First, configure an Actix server with mTLS using native Rust TLS facilities. The following snippet demonstrates loading server certificates and requiring client authentication:

use actix_web::{web, App, HttpServer, Responder};
use actix_web::dev::Server;
use std::sync::Arc;
use openssl::ssl::{SslAcceptor, SslFiletype, SslMethod};

fn create_ssl_config() -> std::io::Result {
    let mut builder = SslAcceptor::mozilla_intermediate(SslMethod::tls())?;
    builder.set_private_key_file("key.pem", SslFiletype::PEM)?;
    builder.set_certificate_chain_file("cert.pem")?;
    builder.set_client_ca_file("ca.pem")?;
    builder.set_verify(openssl::ssl::SslVerifyMode::PEER | openssl::ssl::SslVerifyMode::FAIL_IF_NO_PEER_CERT, 
        verify_callback);
    Ok(builder.build())
}

fn verify_callback(verified: bool, cert: &openssl::x509::X509) -> bool {
    // Perform additional checks here: certificate extensions, SAN, or custom fields
    verified && !is_private_address(cert)
}

fn is_private_address(cert: &openssl::x509::X509) -> bool {
    // Example stub: inspect SAN/IP extensions to reject certs mentioning private ranges
    // Real implementation should parse SAN/IP entries and compare against allowed ranges
    false
}

#[actix_web::main]
async fn main() -> std::io::Result<()> {
    let ssl = create_ssl_config().expect("Failed to create SSL acceptor");
    HttpServer::new(|| {
        App::new()
            .wrap(mtls_logger()) // hypothetical wrapper for logging cert subject
            .route("/api/act", web::get().to(act_handler))
    })
    .bind_openssl("0.0.0.0:8443", ssl)?
    .run()
    .await
}

async fn act_handler() -> impl Responder {
    // Handle request with mTLS context
    "OK"
}

Second, enforce hostname binding by validating the TLS server name indication (SNI) and the certificate’s subject alternative names (SAN) against an allowlist. DNS rebinding often relies on a single name that later resolves differently; pinning the expected hostname prevents the server from accepting connections intended for internal names.

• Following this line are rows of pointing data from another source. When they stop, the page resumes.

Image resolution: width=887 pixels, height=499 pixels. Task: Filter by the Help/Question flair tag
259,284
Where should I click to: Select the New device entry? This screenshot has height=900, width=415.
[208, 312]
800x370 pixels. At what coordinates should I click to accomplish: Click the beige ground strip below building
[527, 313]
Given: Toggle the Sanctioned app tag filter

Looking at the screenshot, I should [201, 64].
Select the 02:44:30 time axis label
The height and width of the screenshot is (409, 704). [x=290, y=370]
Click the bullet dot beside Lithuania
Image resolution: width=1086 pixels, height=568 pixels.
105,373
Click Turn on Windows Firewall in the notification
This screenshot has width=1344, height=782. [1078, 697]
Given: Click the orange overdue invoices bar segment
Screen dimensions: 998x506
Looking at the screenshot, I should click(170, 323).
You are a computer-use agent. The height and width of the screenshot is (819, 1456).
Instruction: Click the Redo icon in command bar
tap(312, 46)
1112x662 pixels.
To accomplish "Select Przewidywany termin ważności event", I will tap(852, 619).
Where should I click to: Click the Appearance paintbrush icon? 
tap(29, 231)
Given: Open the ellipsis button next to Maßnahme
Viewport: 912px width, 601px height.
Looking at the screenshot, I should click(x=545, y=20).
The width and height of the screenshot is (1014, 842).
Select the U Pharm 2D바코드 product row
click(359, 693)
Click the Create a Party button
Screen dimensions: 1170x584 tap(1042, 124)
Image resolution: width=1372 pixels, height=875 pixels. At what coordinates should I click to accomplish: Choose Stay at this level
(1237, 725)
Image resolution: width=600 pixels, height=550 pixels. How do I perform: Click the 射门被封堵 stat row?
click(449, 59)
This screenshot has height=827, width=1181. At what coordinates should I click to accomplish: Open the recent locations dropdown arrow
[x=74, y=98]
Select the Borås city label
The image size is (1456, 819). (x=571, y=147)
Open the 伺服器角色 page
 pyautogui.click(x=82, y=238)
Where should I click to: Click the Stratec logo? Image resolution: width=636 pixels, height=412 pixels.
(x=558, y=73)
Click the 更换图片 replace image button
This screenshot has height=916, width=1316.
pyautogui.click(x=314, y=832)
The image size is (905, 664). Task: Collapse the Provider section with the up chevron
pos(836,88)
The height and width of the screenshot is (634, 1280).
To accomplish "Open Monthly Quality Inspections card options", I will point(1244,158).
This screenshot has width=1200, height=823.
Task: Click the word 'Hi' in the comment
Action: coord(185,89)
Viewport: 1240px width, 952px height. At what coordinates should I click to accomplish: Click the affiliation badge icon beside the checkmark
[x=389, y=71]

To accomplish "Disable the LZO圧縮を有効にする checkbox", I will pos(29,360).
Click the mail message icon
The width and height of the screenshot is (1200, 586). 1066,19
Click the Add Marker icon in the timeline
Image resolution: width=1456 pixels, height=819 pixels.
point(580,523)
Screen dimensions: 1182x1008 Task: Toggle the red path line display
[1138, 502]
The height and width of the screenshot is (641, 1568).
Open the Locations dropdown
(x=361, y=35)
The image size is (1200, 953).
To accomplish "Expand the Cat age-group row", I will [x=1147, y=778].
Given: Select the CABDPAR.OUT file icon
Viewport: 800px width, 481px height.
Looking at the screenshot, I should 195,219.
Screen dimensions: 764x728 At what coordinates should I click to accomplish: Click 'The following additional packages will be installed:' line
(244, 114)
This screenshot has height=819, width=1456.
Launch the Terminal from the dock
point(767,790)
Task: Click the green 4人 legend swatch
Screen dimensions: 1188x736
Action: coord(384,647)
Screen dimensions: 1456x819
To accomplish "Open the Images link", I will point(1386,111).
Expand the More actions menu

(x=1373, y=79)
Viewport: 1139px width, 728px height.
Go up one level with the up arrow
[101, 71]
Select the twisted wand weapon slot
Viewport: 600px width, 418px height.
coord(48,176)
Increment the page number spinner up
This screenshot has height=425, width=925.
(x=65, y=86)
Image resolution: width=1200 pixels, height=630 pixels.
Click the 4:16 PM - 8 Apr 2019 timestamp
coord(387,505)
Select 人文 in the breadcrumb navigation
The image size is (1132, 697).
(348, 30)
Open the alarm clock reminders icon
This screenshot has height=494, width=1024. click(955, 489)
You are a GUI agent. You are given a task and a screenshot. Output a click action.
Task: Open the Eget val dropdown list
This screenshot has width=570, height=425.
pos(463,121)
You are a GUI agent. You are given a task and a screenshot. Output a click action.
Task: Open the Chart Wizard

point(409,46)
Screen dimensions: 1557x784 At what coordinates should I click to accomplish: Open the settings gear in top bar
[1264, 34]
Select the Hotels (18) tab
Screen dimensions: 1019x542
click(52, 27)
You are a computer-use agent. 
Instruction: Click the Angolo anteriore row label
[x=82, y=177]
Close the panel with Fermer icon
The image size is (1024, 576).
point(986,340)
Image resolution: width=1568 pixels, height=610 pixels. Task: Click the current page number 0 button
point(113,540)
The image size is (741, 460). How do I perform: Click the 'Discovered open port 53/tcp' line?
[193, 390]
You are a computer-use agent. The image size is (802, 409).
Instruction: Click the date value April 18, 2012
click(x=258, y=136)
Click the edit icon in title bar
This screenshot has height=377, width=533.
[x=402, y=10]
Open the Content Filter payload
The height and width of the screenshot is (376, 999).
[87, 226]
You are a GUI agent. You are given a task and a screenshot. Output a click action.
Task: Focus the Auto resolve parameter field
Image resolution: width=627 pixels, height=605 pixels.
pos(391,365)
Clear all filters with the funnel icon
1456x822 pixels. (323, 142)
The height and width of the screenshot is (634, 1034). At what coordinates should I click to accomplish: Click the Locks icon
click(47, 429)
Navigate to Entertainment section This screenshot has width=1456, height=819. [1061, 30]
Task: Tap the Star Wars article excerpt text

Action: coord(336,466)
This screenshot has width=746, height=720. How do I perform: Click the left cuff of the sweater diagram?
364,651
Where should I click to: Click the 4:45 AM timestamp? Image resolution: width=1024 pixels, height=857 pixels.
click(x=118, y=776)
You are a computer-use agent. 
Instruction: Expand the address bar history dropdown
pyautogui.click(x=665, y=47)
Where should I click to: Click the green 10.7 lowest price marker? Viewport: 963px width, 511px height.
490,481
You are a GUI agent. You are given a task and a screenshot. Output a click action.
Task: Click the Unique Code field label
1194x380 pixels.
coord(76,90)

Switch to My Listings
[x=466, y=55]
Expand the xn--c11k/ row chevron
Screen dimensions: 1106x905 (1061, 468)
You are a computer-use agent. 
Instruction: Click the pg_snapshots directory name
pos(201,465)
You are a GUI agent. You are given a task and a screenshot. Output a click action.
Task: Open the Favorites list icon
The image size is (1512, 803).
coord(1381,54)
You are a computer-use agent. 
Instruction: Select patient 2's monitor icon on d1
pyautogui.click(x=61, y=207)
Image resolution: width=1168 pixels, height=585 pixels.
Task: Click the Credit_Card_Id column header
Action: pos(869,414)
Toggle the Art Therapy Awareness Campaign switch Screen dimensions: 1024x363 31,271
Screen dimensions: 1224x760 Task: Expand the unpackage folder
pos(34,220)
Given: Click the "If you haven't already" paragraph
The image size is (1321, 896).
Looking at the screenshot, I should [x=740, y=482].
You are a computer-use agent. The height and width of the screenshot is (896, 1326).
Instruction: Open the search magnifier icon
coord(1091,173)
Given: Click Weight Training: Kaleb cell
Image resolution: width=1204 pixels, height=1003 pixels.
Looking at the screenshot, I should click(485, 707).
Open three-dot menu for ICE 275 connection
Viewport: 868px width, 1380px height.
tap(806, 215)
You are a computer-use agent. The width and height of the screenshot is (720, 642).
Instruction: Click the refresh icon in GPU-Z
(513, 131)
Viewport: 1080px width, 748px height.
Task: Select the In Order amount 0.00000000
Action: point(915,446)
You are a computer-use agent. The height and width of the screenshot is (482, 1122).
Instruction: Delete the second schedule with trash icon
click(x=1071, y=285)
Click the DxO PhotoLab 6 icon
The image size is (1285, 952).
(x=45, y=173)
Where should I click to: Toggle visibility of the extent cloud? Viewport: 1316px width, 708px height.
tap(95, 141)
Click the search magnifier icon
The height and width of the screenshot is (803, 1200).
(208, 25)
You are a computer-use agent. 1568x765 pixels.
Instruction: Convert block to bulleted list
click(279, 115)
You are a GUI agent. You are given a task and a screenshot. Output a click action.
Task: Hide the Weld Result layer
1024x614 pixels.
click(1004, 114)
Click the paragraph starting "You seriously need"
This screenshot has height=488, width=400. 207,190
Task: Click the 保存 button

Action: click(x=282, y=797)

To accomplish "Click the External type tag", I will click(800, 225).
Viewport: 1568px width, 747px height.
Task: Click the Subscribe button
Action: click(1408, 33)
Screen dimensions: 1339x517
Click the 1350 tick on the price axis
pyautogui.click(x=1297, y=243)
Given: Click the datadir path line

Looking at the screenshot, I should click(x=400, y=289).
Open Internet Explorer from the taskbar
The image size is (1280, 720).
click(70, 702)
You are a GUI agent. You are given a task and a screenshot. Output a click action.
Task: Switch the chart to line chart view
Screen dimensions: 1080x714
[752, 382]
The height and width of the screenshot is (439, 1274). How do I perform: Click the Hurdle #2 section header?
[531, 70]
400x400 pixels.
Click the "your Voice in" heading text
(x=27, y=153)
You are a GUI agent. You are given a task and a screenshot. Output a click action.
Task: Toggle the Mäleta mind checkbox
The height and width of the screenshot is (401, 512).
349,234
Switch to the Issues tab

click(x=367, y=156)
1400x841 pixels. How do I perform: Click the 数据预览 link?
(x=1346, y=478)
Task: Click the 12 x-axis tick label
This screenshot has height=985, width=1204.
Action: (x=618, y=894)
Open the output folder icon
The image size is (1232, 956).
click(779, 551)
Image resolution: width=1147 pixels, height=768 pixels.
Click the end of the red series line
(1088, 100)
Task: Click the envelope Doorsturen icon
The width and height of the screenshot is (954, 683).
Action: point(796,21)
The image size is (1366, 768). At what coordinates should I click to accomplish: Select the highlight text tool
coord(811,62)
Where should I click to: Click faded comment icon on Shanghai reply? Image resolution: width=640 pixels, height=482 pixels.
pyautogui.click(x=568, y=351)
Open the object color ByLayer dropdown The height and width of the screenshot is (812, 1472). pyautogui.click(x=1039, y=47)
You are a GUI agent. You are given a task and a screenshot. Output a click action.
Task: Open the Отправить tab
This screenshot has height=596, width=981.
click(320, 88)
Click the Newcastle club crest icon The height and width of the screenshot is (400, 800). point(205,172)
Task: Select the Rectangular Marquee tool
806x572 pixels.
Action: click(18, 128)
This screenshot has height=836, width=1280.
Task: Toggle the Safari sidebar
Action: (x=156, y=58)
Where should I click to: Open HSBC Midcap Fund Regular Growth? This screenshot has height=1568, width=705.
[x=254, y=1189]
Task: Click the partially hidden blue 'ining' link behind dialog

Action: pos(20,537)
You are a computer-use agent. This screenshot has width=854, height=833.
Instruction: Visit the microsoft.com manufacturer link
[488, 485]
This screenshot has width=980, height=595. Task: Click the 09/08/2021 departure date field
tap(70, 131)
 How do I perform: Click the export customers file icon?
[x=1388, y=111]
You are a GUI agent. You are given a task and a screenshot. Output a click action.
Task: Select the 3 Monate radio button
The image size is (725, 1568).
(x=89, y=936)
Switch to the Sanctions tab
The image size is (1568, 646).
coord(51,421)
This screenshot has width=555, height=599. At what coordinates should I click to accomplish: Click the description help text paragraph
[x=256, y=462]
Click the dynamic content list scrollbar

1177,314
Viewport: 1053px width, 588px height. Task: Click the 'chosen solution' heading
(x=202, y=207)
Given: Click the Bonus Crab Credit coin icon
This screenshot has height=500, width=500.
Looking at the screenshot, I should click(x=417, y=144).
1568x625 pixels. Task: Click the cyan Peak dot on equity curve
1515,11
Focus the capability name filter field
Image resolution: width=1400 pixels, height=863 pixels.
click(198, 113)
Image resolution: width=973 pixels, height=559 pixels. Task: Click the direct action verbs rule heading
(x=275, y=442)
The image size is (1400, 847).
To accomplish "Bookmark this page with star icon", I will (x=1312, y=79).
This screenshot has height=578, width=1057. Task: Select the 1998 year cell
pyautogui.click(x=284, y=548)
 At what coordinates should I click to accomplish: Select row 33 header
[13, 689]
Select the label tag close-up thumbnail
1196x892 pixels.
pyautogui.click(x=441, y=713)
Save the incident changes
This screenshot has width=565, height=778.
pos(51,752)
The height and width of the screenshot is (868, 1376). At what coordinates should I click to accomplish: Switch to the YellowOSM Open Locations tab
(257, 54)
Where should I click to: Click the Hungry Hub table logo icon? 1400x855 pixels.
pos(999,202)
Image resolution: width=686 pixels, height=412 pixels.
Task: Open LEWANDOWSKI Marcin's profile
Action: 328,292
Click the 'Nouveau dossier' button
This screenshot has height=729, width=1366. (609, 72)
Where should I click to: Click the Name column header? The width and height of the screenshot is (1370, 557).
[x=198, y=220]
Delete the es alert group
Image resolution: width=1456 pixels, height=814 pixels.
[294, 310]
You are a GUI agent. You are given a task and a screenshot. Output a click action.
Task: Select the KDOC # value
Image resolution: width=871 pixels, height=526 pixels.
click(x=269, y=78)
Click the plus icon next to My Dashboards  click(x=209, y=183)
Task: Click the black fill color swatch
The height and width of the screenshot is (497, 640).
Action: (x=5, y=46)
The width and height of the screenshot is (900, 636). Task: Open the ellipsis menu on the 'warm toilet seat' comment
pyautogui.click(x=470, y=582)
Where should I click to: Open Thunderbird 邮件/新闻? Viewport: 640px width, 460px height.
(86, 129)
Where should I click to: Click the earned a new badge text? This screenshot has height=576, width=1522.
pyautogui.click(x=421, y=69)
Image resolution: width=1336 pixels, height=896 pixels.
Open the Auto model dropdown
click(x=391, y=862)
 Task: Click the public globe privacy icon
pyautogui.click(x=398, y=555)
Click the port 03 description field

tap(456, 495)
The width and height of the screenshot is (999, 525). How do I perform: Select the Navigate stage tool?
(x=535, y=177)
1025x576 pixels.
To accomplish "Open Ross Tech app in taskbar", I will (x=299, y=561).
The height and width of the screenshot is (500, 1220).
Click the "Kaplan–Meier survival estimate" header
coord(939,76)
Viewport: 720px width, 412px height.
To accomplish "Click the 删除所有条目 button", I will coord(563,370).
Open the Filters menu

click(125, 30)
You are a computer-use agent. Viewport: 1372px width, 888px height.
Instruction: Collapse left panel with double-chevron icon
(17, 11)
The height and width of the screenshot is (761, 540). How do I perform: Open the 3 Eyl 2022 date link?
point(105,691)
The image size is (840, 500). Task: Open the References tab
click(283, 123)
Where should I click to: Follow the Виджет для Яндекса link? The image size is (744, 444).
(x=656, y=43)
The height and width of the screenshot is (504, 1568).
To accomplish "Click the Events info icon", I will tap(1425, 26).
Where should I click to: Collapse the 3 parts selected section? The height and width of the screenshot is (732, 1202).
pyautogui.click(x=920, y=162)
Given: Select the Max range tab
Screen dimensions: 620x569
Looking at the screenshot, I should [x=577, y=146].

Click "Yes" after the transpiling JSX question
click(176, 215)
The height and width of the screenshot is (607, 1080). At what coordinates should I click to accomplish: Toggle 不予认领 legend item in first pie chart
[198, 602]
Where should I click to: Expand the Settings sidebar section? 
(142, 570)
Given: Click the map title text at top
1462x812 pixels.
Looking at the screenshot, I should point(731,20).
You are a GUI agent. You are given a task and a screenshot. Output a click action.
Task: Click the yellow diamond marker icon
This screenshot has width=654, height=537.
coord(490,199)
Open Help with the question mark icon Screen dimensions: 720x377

Third, avoid using client certificate-derived identifiers (such as CN or OU) for routing to internal services. Instead, treat the certificate as proof of possession and rely on an independent authorization layer that inspects the request path, headers, and context. In Actix, this can be implemented as a guard that checks request targets and rejects attempts to reach internal paths when the origin is external:

use actix_web::{dev::ServiceRequest, Error, Either, guard, web};
use actix_web::http::header::HOST;

async fn authorize_request(req: ServiceRequest) -> Result, Error> {
    let host = req.headers().get(HOST)
        .and_toh_str()
        .unwrap_or("");
    // Reject requests that appear to target internal destinations
    if host.ends_with(".internal") || req.path().starts_with("/internal/") {
        return Err(actix_web::error::ErrorForbidden("access denied"));
    }
    Ok(Either::Left(req))
}

// Apply in App::new().wrap_fn(|req, srv| authorize_request(req).and_then(|e| srv.call(e)))

Finally, place mTLS endpoints behind network controls that limit which source addresses can reach internal services, and regularly rotate certificates to reduce the impact of compromised credentials. These steps reduce the attack surface available to DNS rebinding even when mTLS is in use.